U4-7513 - Invalid EXIF data in image causes incorrect size values in media item

Created by Gordon Saxby 09 Dec 2015, 08:35:54 Updated by Pete Duncanson 04 Mar 2018, 21:08:38

Some images have been created using PhotoShop and passed on to users. The users have then resized (reduced) the images, mainly in Paint.Net but other packages as well, I believe.

When these images are uploaded to the media library, incorrect width and height values are being recorded. The values are being extracted from the EXIF data, which was correct when the original images were created, but is now wrong since they have been edited with software that does not maintain the EXIF data.

The width and height information is being taken from the media item and used in the IMG tag, so the images are being displayed larger than 100%.

6 Attachments

Comments

Sebastiaan Janssen 09 Dec 2015, 08:57:24

Do you have an example image please?


Gordon Saxby 09 Dec 2015, 09:10:27

The original and resized images attached.


Sebastiaan Janssen 09 Dec 2015, 09:24:57

Got it and can reproduce with the small image (umbracoHeight and umbracoWidth are indeed set to the wrong values).

Unfortunately it will also have a perfomance impact to not use the EXIF data, see: https://github.com/umbraco/Umbraco-CMS/blob/d50e49ad37fd5ca7bad2fd6e8fc994f3408ae70c/src/Umbraco.Core/Media/ImageHelper.cs#L25

Not sure what to do about this. And, to be ahead of this suggestion: please no, adding a setting to disable EXIF processing somewhere is not the answer. ;-)


Gordon Saxby 09 Dec 2015, 10:15:00

Yes, I agree it is a tricky issue! The problem here is that Paint.Net is used throughout the organisation by web authors who upload their own images. The image example I supplied is only one of many! We may be able to find a fix / workaround for the authors but it still leaves the issue that invalid EXIF data will stuff up the media library entry!


Sebastiaan Janssen 09 Dec 2015, 10:46:05

Forgot to add: for an immediate fix, for now you could implement an AfterSave eventhandler that DOES execute the correct code and updates the umbracoHeight and umbracoWidth property.

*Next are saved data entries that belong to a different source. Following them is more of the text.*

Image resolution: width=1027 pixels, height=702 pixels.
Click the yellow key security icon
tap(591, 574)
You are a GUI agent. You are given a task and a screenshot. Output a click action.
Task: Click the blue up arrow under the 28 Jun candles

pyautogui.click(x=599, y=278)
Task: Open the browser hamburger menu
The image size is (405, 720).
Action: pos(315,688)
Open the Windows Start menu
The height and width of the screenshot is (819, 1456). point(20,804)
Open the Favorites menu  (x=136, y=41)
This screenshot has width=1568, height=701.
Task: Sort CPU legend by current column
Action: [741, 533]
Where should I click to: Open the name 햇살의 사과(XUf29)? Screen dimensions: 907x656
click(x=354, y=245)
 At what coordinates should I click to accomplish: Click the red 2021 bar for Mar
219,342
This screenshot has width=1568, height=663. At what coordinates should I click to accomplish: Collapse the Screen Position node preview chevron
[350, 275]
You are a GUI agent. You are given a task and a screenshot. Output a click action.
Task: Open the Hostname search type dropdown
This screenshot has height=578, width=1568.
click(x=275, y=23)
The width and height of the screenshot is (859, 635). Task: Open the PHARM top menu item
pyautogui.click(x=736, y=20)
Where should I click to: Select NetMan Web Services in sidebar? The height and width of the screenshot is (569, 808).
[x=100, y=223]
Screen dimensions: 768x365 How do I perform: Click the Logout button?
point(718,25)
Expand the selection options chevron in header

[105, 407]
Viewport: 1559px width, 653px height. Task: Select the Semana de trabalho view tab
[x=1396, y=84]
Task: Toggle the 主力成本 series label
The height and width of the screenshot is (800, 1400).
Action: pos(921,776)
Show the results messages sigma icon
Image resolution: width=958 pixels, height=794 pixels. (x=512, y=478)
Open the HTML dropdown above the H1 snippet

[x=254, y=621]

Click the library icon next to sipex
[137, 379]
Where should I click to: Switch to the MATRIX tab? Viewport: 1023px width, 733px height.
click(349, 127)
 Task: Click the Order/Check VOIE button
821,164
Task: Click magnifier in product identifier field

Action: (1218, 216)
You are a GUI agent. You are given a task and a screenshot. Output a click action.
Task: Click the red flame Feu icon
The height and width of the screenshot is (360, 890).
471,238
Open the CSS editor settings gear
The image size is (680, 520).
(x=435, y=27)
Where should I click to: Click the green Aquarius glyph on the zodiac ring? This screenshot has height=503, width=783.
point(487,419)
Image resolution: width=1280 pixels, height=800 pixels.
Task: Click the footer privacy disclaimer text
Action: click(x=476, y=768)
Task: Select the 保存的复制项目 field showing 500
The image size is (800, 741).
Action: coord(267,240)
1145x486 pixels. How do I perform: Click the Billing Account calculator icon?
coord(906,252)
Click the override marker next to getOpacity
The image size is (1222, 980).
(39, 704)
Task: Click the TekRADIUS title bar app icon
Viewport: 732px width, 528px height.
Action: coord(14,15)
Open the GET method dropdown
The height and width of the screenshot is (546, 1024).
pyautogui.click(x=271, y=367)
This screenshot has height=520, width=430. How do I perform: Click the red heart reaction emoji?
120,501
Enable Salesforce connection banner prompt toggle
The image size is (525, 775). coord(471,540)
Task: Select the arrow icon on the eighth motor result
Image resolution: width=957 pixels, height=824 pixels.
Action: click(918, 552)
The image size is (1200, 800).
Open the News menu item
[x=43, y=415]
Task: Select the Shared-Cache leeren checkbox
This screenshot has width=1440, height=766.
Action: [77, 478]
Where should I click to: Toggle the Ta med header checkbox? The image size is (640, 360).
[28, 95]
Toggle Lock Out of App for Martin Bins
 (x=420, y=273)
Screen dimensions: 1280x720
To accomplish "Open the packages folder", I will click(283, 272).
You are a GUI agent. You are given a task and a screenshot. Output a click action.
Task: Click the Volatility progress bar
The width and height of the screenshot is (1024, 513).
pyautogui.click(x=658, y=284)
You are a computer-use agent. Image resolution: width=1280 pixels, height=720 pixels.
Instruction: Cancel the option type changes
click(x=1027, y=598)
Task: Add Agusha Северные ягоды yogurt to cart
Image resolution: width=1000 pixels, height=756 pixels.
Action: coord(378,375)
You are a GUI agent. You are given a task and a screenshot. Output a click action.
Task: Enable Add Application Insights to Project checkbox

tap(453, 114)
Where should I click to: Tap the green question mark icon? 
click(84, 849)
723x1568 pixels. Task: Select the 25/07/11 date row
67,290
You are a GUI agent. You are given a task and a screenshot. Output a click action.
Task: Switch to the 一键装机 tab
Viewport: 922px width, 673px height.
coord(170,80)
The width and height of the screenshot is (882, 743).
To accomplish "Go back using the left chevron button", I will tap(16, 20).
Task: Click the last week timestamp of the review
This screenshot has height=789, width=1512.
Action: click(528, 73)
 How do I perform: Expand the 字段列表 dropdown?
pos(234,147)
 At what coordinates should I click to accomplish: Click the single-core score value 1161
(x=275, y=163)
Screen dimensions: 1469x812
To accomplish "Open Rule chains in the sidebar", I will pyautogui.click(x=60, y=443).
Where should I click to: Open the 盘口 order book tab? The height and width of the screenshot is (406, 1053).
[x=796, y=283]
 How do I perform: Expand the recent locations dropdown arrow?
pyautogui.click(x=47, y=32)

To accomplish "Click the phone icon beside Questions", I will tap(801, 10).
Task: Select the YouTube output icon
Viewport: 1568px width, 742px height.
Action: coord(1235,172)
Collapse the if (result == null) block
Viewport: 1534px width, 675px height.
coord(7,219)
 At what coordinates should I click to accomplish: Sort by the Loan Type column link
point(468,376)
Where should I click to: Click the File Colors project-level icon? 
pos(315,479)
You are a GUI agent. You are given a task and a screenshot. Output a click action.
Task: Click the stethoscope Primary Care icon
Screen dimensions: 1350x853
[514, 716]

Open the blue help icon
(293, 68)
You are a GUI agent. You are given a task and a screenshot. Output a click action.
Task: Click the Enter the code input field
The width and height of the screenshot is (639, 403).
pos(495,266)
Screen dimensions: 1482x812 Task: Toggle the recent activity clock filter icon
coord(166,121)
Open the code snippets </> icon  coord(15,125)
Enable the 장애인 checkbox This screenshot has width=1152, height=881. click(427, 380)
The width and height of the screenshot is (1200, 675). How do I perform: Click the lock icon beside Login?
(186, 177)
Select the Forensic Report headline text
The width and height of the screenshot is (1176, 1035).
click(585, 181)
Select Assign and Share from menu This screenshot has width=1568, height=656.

Gordon Saxby 09 Dec 2015, 10:56:07

Yes, I have considered / suggested that. For now, there is a way of using Paint.Net to remove the EXIF data and therefore the issue (basically, copy image and paste into a new file, then resize & save). Of course, that does rely on the authors doing it the correct way, or in fact doing it at all!


Sentient 14 Jan 2016, 20:48:09

Any traction on this one so far? Several clients have images with the exif image width and image height metadata differing to the plain image width and height metadata. (Used exiftool for inspection and would require reprocessing of a large number of images which the client/members of the public would not be expected to be able to pick up that their images had incorrect exif dimensions). Why not just get Umbraco to read the width and height instead of the exif dimensions when an image type is created? It is known that the exif dimensions are not the best properties or trustworthy and there are several ways they can become out of sync.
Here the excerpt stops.